What is being asked: Whenever a line below holds the word "agent", copy that line.

[Stored data entries]
((

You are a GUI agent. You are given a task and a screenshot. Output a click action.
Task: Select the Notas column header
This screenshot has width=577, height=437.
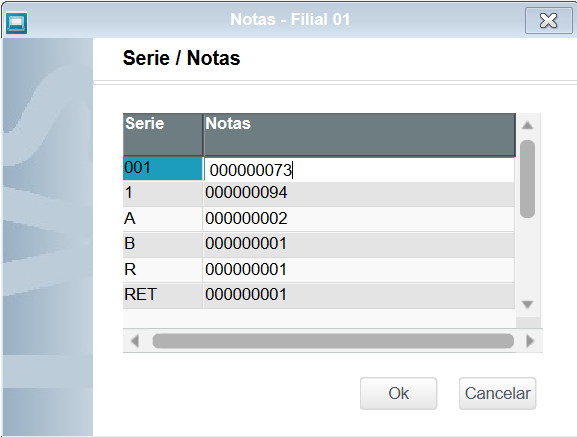(359, 135)
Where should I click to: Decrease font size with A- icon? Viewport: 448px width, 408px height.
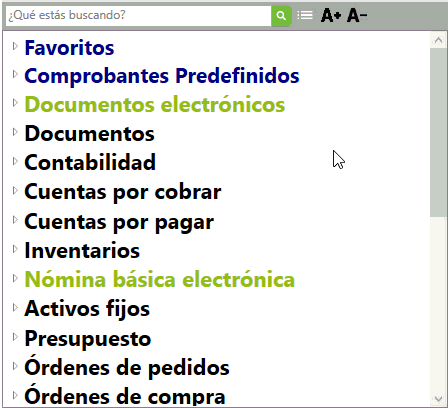pyautogui.click(x=357, y=16)
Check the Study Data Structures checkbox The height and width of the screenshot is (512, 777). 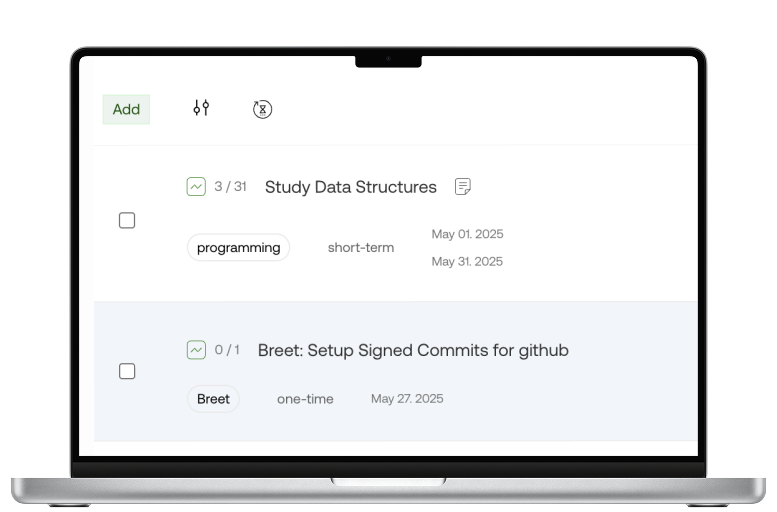click(x=127, y=220)
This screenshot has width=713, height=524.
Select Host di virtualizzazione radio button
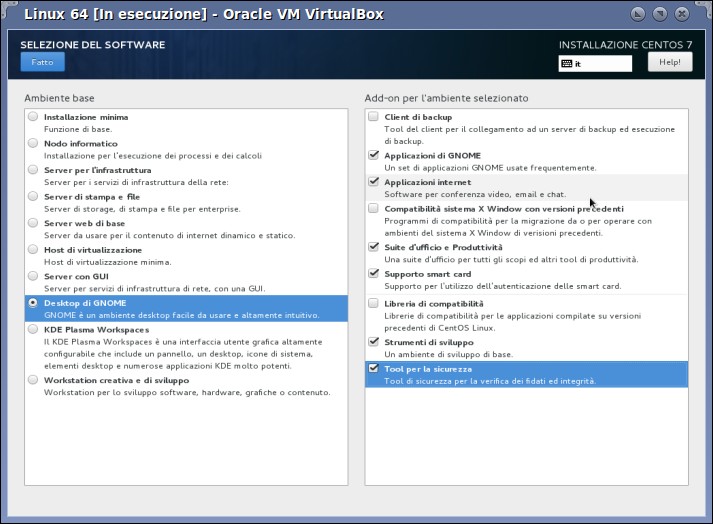point(33,249)
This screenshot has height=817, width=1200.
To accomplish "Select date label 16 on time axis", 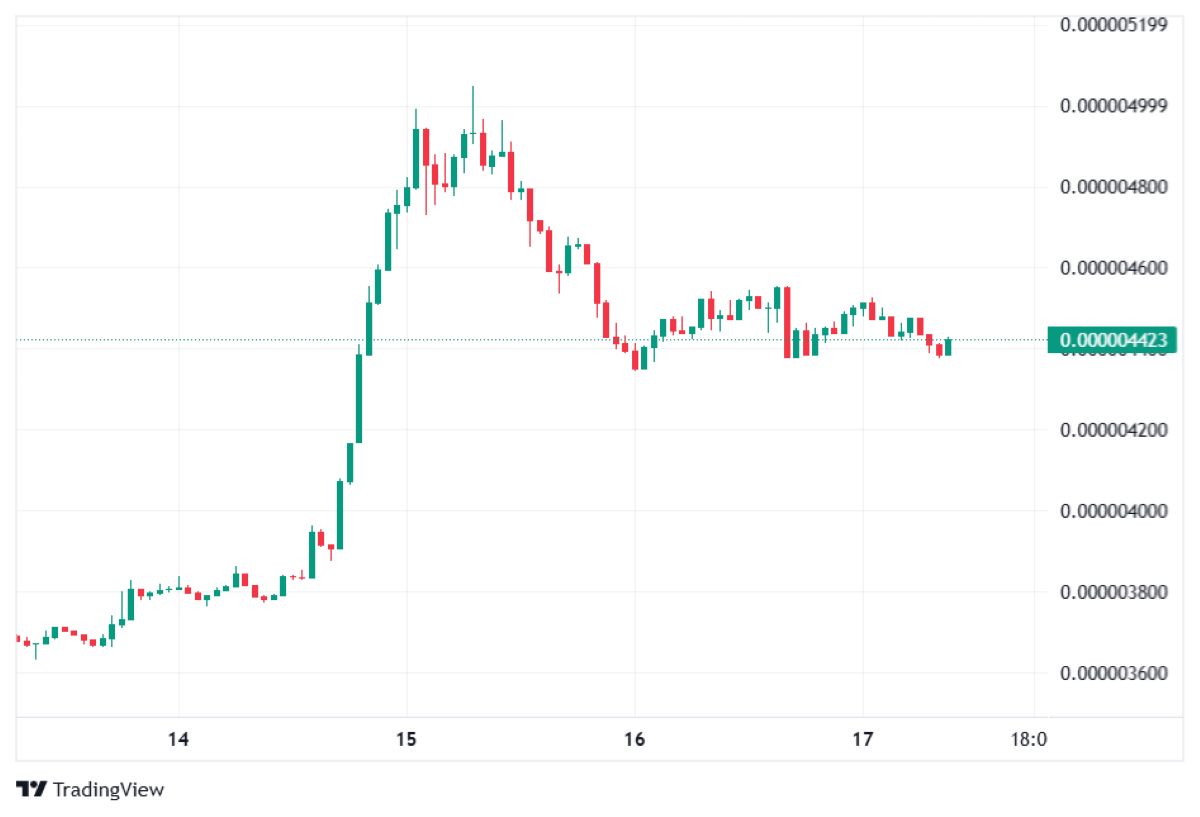I will pyautogui.click(x=634, y=740).
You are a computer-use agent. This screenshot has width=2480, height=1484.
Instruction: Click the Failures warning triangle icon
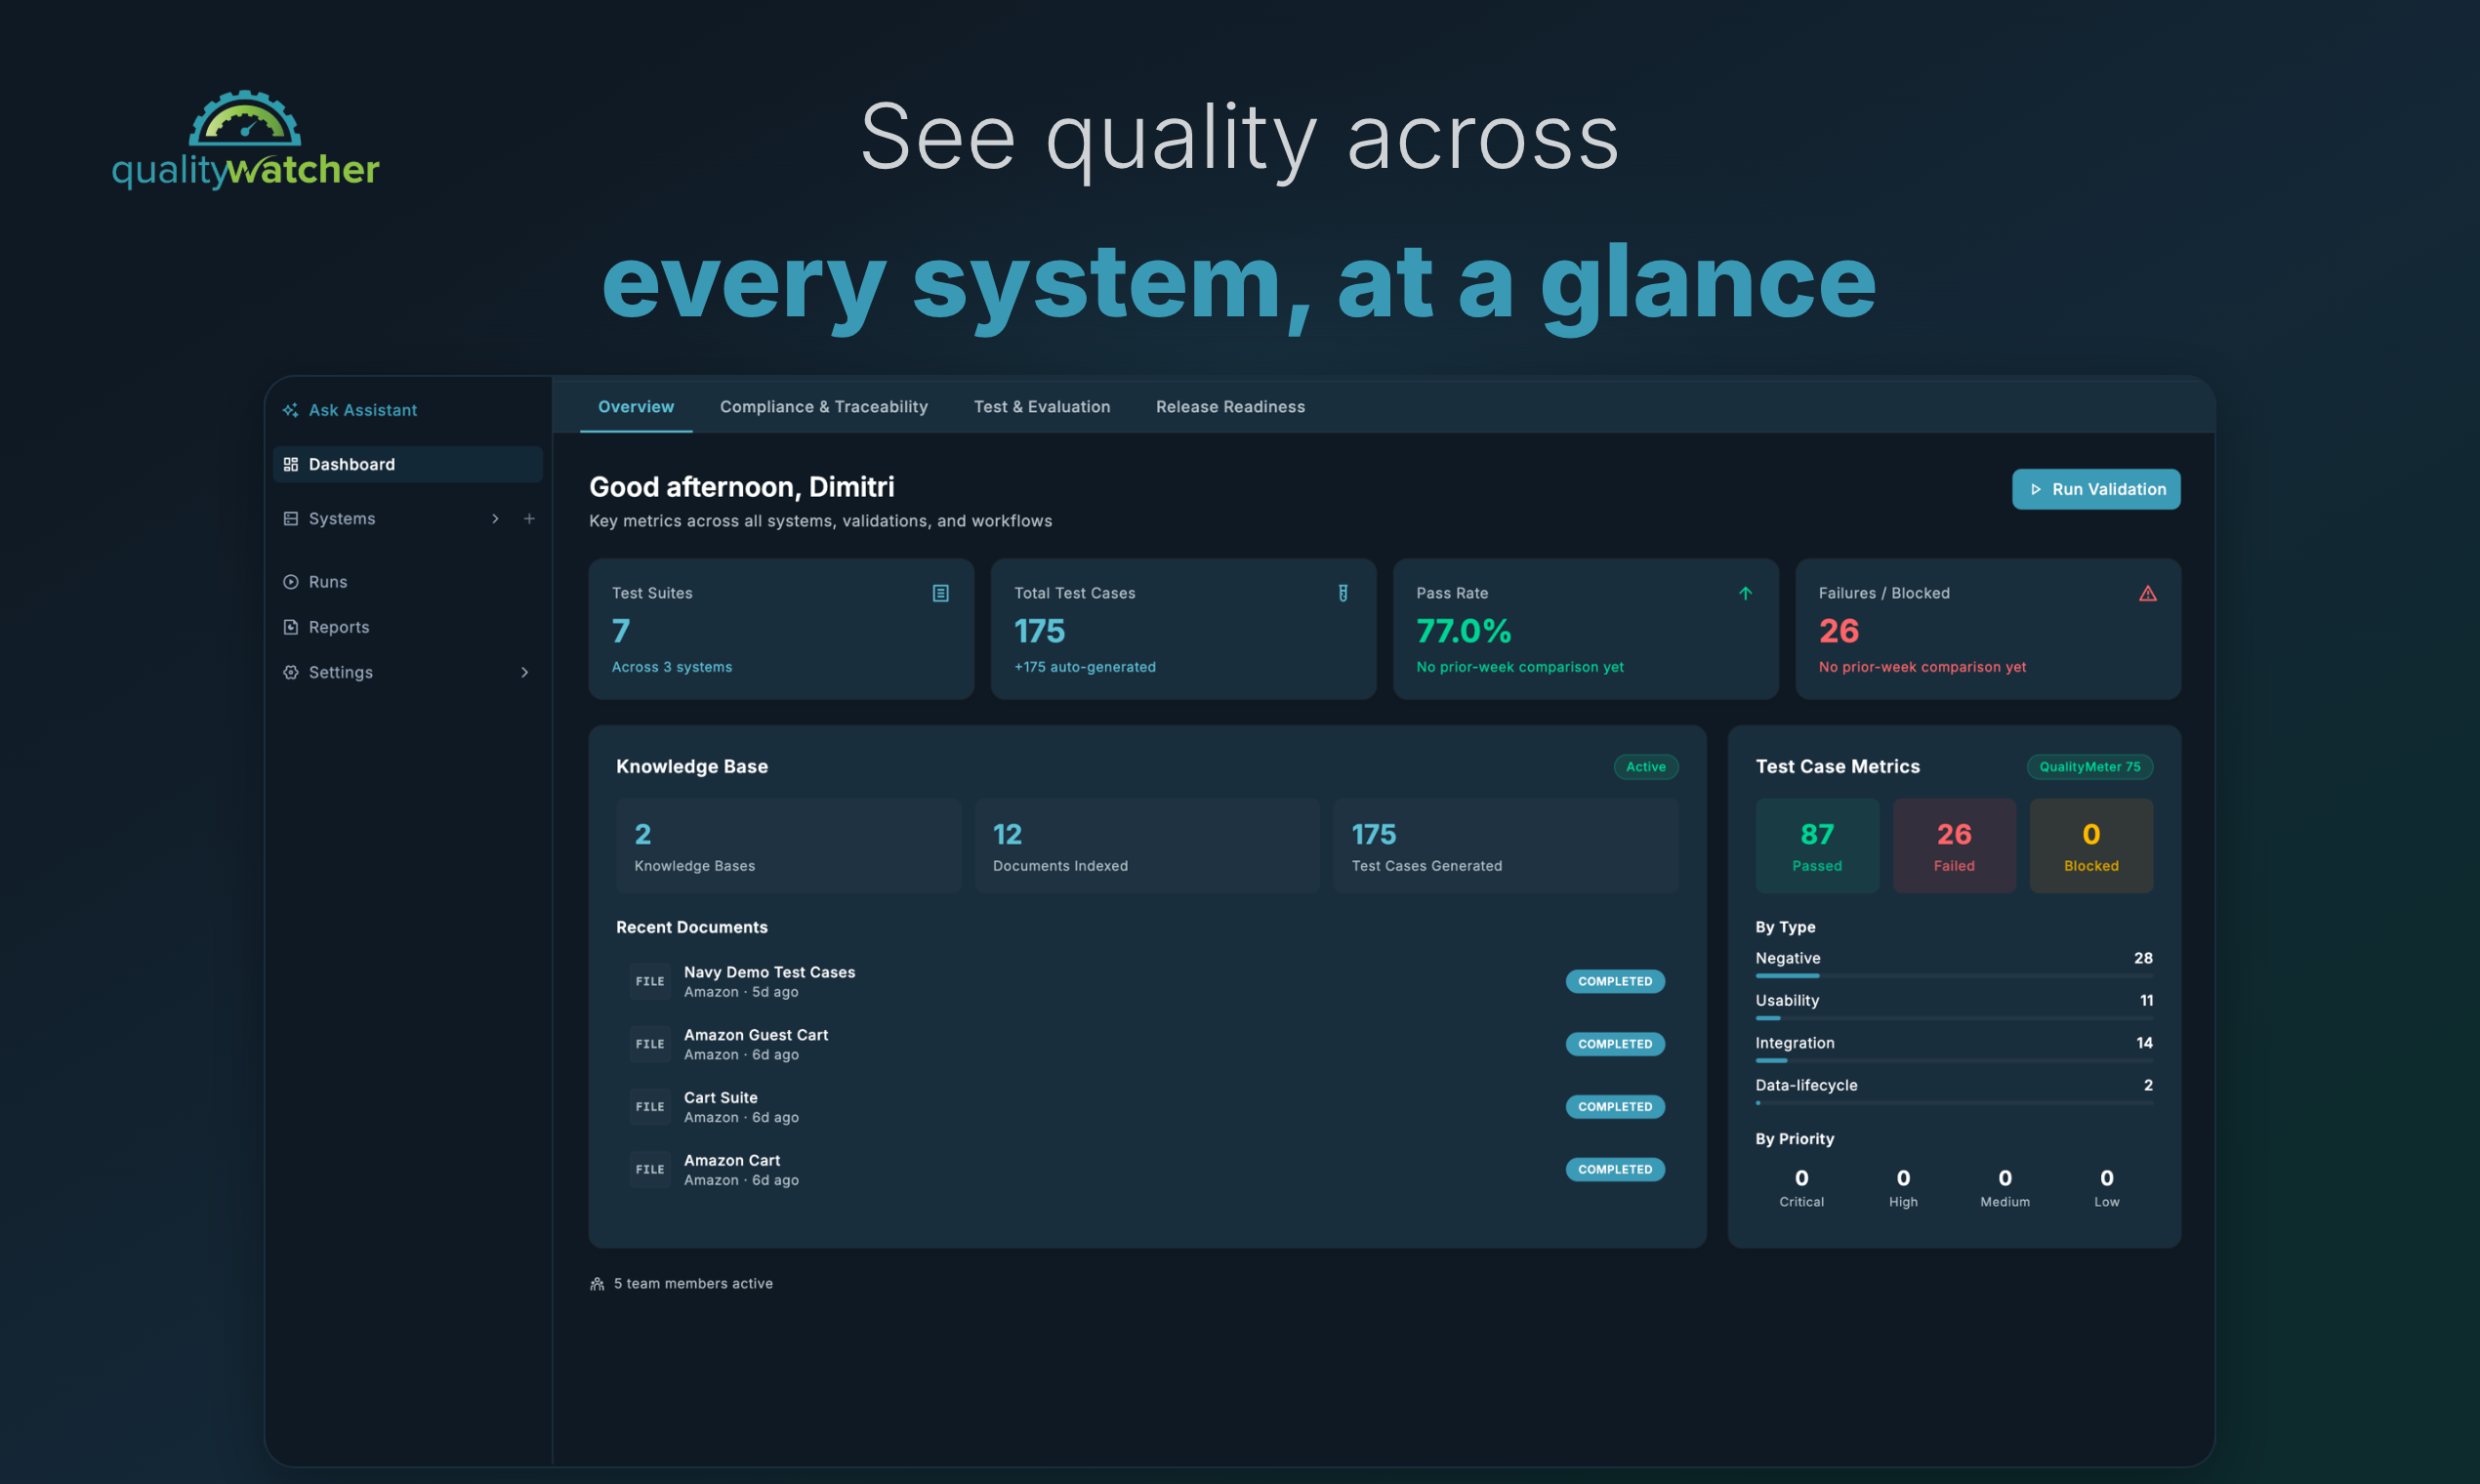(x=2147, y=593)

))

Answer:
You are a GUI agent. You are given a task and a screenshot. Output a click action.
You are a computer-use agent. This screenshot has width=2480, height=1484.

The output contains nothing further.